____ Article

Le projet parut ambitieux. Il ne fut accepté du Comité des travailleurs qu’en partie ; il arriva devant la Constituante amputé de tout ce qui devait élargir la compétence des Conseils. On sacrifiait au désir d’aboutir vite. Pour être électeur, il fallait avoir vingt et un ans, six mois de résidence ; pour être éligible, vingt-cinq ans d’âge et un an de domicile ; l’Assemblée ajouta l’obligation de savoir lire et écrire. Deux points surtout furent contestés. Ferrouillat, représentant du Rhône, et la plupart des représentants ouvriers demandèrent que les délégués de chaque groupe fussent désignés directement par ce groupe ; que l’antagonisme réel des intérêts ne fût pas masqué par une conciliation anticipée et apparente qui pourrait fausser le résultat des élections. Cependant le mode électoral compliqué que Flocon avait proposé l’emporta. L’autre question litigieuse fut la place qu’occuperaient les contremaîtres et les chefs d’ateliers. Voteraient-ils avec les ouvriers, auxquels ils appartenaient par leur origine, ou avec les patrons, dont ils étaient les hommes de confiance et les fondés de pouvoir ? C’est ce dernier parti qui fut adopté. On stipula seulement qu’ils ne pourraient former plus d’un quart de la délégation patronale. Un décret ministériel du 6 juin 1848 ajouta des dispositions supplémentaires pour certaines villes, comme Lyon, Nîmes,

  1. Il y eut un projet spécial, en 1851, sur les marques de fabrique.

________
____ Informations extraites

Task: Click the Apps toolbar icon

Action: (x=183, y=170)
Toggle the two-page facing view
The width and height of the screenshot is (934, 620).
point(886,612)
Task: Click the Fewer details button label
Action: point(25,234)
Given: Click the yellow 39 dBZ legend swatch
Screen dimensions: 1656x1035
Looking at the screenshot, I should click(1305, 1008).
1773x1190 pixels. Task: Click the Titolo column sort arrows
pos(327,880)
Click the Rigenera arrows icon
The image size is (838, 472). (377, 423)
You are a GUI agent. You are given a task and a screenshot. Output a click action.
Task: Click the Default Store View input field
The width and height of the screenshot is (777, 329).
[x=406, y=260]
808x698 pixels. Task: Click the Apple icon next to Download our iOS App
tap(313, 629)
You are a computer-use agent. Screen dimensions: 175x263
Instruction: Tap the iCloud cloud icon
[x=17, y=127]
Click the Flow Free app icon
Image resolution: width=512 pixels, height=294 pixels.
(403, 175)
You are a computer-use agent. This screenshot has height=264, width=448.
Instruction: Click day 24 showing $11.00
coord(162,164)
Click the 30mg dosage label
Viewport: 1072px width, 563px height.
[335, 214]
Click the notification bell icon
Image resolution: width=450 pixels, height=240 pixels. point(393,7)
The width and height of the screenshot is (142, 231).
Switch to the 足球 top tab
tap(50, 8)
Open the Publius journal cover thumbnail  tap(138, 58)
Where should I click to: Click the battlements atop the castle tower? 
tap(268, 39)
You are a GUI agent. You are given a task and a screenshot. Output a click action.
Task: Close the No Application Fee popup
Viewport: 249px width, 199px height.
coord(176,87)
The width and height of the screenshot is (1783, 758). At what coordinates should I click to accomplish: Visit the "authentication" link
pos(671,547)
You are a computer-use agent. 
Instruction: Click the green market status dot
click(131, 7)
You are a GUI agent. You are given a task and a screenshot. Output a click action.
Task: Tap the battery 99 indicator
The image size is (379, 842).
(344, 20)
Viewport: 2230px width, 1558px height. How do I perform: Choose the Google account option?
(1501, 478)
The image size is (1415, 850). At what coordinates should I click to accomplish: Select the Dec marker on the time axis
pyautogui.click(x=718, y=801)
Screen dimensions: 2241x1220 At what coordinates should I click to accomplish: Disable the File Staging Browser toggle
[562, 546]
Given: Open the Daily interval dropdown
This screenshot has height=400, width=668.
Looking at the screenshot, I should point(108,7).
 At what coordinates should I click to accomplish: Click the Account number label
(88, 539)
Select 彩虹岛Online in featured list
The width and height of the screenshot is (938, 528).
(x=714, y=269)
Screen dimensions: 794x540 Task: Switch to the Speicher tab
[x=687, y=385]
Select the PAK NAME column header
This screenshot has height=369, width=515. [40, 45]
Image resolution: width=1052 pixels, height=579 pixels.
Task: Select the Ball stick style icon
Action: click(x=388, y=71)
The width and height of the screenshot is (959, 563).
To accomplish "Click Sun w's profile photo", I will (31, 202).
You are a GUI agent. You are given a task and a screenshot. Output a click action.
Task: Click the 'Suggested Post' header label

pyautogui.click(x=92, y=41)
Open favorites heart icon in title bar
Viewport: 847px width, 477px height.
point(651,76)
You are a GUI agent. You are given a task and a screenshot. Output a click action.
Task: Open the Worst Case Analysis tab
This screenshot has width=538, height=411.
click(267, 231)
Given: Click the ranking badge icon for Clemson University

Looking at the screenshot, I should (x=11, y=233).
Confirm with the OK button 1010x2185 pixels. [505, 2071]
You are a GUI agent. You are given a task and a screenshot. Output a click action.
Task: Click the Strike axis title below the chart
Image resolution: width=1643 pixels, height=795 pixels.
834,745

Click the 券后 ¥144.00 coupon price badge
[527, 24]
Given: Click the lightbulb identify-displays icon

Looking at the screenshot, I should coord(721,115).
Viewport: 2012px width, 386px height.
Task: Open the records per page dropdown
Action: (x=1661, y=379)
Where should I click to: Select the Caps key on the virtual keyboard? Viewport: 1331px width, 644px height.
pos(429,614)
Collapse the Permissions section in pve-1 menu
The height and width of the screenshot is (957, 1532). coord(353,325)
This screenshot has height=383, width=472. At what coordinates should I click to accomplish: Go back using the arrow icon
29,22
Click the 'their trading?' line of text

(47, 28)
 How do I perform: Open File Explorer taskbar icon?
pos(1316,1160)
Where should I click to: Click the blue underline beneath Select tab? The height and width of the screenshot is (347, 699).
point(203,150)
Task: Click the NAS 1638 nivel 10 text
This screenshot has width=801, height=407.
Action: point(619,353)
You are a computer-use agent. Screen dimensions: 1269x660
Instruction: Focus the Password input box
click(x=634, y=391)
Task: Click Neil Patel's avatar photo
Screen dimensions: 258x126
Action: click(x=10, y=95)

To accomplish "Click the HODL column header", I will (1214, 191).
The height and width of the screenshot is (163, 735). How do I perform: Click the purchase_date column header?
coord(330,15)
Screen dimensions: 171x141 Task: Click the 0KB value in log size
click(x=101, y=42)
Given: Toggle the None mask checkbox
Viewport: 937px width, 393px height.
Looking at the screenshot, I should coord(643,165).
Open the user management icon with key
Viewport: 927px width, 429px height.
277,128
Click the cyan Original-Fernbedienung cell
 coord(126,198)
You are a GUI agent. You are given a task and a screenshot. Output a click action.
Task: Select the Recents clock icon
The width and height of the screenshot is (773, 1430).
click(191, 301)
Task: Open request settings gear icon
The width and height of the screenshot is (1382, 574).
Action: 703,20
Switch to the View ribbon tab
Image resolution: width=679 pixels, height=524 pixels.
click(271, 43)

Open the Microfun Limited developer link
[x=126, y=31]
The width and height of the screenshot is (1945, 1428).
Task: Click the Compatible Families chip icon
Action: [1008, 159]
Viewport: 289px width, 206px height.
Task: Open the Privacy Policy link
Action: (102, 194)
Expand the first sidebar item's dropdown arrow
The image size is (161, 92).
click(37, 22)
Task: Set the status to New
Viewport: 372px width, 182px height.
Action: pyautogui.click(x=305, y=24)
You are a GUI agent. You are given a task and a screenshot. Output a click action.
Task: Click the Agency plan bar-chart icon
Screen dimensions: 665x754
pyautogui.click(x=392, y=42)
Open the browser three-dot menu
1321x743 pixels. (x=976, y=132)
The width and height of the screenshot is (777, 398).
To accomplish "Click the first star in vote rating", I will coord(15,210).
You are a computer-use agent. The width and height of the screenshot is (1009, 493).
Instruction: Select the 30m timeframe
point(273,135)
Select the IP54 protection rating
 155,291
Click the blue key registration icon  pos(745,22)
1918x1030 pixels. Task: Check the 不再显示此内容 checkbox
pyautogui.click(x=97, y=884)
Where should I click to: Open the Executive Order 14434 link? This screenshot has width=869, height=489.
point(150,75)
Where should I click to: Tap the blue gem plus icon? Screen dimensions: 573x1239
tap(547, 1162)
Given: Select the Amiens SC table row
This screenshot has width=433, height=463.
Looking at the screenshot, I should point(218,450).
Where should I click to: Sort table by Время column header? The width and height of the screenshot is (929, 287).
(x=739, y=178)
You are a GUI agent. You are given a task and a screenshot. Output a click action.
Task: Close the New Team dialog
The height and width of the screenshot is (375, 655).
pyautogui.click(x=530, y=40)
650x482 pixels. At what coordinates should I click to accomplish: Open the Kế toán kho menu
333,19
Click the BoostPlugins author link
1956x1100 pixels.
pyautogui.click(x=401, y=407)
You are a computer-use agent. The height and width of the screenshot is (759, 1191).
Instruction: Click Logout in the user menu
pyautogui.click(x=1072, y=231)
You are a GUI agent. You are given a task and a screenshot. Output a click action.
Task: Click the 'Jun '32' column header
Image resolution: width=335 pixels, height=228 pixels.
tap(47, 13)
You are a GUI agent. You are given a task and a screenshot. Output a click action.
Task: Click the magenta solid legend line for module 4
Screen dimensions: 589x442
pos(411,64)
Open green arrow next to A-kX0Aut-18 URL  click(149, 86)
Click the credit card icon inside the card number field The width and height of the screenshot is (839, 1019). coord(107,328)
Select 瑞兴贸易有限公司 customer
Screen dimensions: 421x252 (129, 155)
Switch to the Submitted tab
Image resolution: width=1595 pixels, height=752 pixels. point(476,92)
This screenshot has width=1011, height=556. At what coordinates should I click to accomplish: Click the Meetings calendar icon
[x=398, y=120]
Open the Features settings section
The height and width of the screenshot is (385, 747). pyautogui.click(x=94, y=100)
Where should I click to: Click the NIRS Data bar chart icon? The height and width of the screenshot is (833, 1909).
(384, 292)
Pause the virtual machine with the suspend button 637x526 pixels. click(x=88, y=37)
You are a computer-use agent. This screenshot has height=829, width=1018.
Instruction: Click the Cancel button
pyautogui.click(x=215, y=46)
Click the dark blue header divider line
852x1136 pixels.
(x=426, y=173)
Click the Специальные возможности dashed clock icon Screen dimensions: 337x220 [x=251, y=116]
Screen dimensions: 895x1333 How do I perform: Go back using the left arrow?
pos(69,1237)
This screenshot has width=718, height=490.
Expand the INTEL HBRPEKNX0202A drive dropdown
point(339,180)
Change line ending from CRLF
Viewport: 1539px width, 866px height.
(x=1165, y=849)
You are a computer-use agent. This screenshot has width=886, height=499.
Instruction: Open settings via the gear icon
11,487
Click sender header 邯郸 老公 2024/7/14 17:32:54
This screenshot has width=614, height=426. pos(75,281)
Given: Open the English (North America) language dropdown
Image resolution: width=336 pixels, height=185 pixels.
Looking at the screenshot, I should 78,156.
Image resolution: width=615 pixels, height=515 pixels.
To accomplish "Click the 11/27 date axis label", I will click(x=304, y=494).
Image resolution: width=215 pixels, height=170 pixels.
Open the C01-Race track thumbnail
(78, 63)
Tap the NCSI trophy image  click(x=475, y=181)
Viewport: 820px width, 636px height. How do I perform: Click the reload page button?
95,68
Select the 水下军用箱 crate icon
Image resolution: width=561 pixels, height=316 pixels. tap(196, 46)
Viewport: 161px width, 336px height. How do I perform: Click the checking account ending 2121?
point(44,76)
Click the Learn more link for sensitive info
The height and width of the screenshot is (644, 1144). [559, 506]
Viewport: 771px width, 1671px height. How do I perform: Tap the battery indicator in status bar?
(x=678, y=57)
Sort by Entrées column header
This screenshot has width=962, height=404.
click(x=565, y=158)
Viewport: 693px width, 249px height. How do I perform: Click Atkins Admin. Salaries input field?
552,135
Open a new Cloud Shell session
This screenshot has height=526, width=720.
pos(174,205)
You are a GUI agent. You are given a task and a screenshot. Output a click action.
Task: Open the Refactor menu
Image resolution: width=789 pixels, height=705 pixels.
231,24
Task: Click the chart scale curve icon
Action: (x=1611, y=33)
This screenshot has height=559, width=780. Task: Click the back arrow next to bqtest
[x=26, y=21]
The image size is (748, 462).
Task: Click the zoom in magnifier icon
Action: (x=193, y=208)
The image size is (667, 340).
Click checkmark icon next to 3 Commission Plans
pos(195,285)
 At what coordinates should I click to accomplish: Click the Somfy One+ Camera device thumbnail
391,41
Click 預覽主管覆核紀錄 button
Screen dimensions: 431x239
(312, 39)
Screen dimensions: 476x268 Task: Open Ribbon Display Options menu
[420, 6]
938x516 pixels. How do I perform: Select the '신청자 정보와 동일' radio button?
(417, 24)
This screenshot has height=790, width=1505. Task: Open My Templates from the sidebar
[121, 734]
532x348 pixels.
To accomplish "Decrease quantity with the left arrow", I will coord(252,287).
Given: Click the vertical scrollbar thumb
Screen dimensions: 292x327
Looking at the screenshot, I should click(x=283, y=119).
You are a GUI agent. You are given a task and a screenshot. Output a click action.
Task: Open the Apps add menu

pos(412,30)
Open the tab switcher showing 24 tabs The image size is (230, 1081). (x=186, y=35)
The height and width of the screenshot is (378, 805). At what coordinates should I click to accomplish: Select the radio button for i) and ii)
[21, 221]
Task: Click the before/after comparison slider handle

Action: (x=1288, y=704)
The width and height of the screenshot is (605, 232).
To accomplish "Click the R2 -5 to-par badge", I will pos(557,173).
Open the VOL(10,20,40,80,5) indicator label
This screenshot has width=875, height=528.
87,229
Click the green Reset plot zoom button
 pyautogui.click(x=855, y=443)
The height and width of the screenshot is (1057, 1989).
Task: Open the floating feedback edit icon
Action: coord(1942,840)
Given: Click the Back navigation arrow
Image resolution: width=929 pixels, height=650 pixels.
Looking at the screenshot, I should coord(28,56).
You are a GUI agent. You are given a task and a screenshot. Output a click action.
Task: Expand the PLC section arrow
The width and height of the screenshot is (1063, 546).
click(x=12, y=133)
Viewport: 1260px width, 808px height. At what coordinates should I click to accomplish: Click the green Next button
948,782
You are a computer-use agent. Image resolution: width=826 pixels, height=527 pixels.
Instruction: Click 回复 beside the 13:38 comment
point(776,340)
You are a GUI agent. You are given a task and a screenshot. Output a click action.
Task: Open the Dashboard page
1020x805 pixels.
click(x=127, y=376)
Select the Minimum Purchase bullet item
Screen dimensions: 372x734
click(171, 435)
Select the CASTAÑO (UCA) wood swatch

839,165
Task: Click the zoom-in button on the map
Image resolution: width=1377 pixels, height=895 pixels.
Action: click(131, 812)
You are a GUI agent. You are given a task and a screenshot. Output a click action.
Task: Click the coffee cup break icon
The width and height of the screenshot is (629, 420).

________

- [Objectif de l'exercice]: Reprenez sous forme de liste le paragraphe de l'article qui commence par « Le projet parut ambitieux », en gardant ses faits principaux.

- [Résultat]:
- Jugé ambitieux, le projet ne fut accepté qu'en partie par le Comité des travailleurs. Il arriva devant la Constituante privé de tout ce qui devait élargir la compétence des Conseils, car on voulait aboutir vite.
- Pour être électeur, il fallait vingt et un ans d'âge et six mois de résidence. Pour être éligible, il fallait vingt-cinq ans d'âge et un an de domicile. L'Assemblée ajouta l'obligation de savoir lire et écrire.
- Premier point contesté : Ferrouillat, représentant du Rhône, et la plupart des représentants ouvriers demandaient que chaque groupe désigne directement ses délégués. Le mode électoral compliqué proposé par Flocon l'emporta cependant.
- Second point contesté : la place des contremaîtres et des chefs d'ateliers. Il fut décidé qu'ils voteraient avec les patrons, sans pouvoir former plus d'un quart de la délégation patronale.
- Un décret ministériel du 6 juin 1848 ajouta des dispositions supplémentaires pour certaines villes, dont Lyon et Nîmes.